WHAT THE TASK REQUIRES
Below is some data. Retype exactly the lines starting at the one with "Tap the battery status icon" and ending at the one with "Click the zoom".

(Stored dataset items)
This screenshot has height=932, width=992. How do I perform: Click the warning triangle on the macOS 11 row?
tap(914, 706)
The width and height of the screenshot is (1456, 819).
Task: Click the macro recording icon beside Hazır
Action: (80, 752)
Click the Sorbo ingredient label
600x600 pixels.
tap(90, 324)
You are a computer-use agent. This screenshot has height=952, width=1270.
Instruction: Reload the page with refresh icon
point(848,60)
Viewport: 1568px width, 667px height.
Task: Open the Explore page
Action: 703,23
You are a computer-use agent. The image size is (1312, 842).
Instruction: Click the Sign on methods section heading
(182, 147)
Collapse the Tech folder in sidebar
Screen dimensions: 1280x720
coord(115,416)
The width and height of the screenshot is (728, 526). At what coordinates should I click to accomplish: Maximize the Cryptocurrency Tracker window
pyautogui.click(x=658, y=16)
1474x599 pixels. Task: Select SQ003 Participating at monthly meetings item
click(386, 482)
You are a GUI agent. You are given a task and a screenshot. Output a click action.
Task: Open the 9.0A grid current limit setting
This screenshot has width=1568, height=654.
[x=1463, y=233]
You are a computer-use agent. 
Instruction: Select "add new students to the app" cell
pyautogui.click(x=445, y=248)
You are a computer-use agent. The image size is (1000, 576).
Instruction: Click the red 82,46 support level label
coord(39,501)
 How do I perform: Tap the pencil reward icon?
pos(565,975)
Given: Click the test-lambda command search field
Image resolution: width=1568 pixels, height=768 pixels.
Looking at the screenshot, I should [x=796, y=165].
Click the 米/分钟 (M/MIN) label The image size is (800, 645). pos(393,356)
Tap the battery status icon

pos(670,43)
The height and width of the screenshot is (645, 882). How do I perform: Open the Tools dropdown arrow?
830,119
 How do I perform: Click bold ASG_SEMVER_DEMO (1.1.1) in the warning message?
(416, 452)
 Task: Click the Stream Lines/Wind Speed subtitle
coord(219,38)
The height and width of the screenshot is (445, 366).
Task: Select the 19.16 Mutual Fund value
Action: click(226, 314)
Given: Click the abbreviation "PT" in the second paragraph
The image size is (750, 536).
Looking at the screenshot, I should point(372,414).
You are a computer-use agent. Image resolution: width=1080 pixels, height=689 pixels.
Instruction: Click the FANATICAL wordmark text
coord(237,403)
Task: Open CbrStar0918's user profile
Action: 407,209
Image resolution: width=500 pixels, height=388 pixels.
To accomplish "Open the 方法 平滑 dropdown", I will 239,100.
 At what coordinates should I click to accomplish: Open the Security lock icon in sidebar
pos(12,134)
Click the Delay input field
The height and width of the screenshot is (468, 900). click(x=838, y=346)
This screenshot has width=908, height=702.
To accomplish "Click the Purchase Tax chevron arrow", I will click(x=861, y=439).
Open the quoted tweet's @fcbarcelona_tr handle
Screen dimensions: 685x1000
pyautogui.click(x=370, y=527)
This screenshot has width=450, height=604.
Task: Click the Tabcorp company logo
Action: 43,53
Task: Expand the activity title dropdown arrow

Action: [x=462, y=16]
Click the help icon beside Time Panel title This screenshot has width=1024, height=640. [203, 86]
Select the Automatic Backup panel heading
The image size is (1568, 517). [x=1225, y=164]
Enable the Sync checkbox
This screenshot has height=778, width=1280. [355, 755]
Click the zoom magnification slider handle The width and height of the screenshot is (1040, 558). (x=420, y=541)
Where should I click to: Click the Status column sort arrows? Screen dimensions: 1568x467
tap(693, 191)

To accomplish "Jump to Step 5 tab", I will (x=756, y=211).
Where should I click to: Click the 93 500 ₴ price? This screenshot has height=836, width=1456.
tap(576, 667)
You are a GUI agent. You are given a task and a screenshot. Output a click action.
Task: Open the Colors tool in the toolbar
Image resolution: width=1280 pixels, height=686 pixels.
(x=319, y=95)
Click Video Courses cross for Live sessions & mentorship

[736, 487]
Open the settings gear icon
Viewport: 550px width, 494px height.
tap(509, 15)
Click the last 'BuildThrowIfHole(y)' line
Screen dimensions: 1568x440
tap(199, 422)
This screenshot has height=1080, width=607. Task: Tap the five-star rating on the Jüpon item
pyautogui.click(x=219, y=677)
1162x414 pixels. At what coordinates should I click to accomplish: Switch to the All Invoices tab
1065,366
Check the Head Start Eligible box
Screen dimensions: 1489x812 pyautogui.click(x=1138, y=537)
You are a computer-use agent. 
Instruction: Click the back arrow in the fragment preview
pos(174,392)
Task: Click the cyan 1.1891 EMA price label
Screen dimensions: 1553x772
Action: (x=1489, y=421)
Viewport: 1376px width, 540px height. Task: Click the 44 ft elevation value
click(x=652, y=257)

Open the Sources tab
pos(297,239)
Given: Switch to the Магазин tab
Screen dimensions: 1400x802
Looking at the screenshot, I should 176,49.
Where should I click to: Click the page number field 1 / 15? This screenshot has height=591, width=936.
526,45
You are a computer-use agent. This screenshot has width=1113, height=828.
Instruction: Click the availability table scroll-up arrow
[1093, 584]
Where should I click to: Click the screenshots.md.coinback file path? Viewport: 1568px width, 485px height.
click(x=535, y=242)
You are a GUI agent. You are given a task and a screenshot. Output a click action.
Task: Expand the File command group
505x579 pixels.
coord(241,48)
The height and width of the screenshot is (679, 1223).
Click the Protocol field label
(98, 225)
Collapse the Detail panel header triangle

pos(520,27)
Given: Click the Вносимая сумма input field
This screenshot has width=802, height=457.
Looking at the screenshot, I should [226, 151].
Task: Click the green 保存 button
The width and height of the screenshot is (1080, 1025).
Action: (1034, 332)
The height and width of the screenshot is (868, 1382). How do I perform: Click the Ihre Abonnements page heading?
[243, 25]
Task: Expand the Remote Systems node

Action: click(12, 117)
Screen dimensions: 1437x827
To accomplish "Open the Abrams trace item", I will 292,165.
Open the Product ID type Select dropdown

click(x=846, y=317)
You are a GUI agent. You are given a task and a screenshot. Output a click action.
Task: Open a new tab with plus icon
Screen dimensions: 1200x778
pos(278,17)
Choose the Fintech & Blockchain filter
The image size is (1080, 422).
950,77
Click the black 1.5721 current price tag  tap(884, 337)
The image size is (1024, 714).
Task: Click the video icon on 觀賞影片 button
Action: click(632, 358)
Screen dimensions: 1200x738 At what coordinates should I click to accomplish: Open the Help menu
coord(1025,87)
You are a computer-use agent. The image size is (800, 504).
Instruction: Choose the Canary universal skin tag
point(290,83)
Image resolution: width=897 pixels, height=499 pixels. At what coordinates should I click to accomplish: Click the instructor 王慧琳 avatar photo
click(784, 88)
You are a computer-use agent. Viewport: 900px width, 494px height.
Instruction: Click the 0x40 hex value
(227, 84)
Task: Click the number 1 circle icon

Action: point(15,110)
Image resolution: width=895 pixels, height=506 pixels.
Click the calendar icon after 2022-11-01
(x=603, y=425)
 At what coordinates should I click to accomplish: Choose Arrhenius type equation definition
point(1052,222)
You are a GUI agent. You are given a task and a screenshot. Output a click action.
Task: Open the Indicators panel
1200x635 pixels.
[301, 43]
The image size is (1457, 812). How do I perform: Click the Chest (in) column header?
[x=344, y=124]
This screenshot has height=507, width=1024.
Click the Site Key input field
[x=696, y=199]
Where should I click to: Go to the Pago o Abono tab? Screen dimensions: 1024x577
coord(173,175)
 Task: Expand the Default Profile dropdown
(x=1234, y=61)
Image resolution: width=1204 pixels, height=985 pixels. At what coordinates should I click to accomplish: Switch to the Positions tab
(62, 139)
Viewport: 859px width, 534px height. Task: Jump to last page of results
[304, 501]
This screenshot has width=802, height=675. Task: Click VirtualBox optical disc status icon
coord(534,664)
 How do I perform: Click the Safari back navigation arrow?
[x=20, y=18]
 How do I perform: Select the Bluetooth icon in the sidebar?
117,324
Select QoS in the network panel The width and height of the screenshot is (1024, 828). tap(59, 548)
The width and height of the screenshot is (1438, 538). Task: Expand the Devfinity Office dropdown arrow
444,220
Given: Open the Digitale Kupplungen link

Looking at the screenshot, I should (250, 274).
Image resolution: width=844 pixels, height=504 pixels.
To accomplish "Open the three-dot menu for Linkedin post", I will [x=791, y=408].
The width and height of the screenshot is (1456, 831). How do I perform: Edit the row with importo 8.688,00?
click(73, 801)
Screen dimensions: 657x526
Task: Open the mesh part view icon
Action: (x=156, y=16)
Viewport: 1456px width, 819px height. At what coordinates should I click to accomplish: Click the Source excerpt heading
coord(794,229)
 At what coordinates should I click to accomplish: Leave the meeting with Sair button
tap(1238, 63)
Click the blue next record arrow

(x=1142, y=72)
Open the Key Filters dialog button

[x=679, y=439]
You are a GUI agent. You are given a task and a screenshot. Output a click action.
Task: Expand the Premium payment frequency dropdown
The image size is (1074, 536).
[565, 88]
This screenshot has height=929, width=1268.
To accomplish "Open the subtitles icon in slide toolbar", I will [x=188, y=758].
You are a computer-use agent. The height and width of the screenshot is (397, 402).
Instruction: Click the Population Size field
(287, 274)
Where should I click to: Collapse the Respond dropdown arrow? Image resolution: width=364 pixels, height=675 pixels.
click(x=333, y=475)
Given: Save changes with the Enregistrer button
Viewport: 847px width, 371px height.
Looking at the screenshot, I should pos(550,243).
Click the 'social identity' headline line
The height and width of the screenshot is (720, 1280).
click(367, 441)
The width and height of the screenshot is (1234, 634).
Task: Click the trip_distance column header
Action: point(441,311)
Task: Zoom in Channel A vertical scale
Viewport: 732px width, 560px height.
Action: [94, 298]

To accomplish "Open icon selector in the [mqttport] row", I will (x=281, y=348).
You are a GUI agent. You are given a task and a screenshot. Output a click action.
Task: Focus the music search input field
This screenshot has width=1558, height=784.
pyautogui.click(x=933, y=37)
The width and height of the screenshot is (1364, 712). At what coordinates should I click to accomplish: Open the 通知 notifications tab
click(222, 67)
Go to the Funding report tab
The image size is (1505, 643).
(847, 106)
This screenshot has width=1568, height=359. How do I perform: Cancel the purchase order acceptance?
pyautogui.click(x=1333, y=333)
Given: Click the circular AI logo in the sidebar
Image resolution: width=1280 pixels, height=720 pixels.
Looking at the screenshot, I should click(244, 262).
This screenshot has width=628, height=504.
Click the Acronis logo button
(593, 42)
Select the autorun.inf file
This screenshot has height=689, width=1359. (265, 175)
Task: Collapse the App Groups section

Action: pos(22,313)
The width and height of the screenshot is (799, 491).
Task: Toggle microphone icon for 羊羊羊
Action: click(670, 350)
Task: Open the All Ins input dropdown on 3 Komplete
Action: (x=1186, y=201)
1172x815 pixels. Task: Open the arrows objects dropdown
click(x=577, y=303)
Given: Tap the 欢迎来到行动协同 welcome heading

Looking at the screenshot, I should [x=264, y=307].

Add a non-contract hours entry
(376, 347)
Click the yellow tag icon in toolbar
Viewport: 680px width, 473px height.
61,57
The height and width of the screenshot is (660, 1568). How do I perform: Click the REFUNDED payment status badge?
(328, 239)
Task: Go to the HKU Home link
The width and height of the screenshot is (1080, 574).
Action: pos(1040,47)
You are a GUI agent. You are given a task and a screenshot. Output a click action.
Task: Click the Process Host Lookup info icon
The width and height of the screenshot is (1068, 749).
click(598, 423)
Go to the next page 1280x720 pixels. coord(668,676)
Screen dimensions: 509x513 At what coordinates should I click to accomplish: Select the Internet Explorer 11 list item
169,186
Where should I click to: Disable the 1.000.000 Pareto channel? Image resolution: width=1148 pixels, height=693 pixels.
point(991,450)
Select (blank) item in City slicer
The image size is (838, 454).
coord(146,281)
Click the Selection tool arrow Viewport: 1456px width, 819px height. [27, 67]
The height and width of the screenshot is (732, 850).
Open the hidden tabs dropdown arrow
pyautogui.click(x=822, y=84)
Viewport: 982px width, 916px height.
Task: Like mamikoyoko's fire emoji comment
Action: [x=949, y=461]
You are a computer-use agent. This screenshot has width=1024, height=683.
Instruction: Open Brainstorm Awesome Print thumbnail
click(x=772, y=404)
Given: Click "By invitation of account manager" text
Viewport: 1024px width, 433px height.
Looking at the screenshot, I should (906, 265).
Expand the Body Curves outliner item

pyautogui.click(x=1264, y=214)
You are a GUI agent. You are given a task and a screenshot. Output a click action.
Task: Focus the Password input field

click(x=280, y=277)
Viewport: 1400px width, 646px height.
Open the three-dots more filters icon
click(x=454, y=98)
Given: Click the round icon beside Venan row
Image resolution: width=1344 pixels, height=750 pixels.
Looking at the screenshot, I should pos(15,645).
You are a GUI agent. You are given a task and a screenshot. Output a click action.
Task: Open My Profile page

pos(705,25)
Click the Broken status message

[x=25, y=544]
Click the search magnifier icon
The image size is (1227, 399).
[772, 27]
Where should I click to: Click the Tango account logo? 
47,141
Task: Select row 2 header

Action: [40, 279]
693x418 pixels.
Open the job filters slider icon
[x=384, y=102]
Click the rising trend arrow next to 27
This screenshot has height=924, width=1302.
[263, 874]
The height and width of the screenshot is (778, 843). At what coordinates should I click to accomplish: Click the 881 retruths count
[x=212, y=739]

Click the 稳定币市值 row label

YOUR RESPONSE
Tap the battery status icon

pos(670,43)
The height and width of the screenshot is (645, 882). How do I perform: Open the Tools dropdown arrow?
830,119
 How do I perform: Click bold ASG_SEMVER_DEMO (1.1.1) in the warning message?
(416, 452)
 Task: Click the Stream Lines/Wind Speed subtitle
coord(219,38)
The height and width of the screenshot is (445, 366).
Task: Select the 19.16 Mutual Fund value
Action: click(226, 314)
Given: Click the abbreviation "PT" in the second paragraph
The image size is (750, 536).
Looking at the screenshot, I should point(372,414).
You are a computer-use agent. Image resolution: width=1080 pixels, height=689 pixels.
Instruction: Click the FANATICAL wordmark text
coord(237,403)
Task: Open CbrStar0918's user profile
Action: 407,209
Image resolution: width=500 pixels, height=388 pixels.
To accomplish "Open the 方法 平滑 dropdown", I will 239,100.
 At what coordinates should I click to accomplish: Open the Security lock icon in sidebar
pos(12,134)
Click the Delay input field
The height and width of the screenshot is (468, 900). click(x=838, y=346)
This screenshot has width=908, height=702.
To accomplish "Click the Purchase Tax chevron arrow", I will click(x=861, y=439).
Open the quoted tweet's @fcbarcelona_tr handle
Screen dimensions: 685x1000
pyautogui.click(x=370, y=527)
This screenshot has width=450, height=604.
Task: Click the Tabcorp company logo
Action: 43,53
Task: Expand the activity title dropdown arrow

Action: [x=462, y=16]
Click the help icon beside Time Panel title This screenshot has width=1024, height=640. [203, 86]
Select the Automatic Backup panel heading
The image size is (1568, 517). [x=1225, y=164]
Enable the Sync checkbox
This screenshot has height=778, width=1280. [355, 755]
Click the zoom magnification slider handle The width and height of the screenshot is (1040, 558). (x=420, y=541)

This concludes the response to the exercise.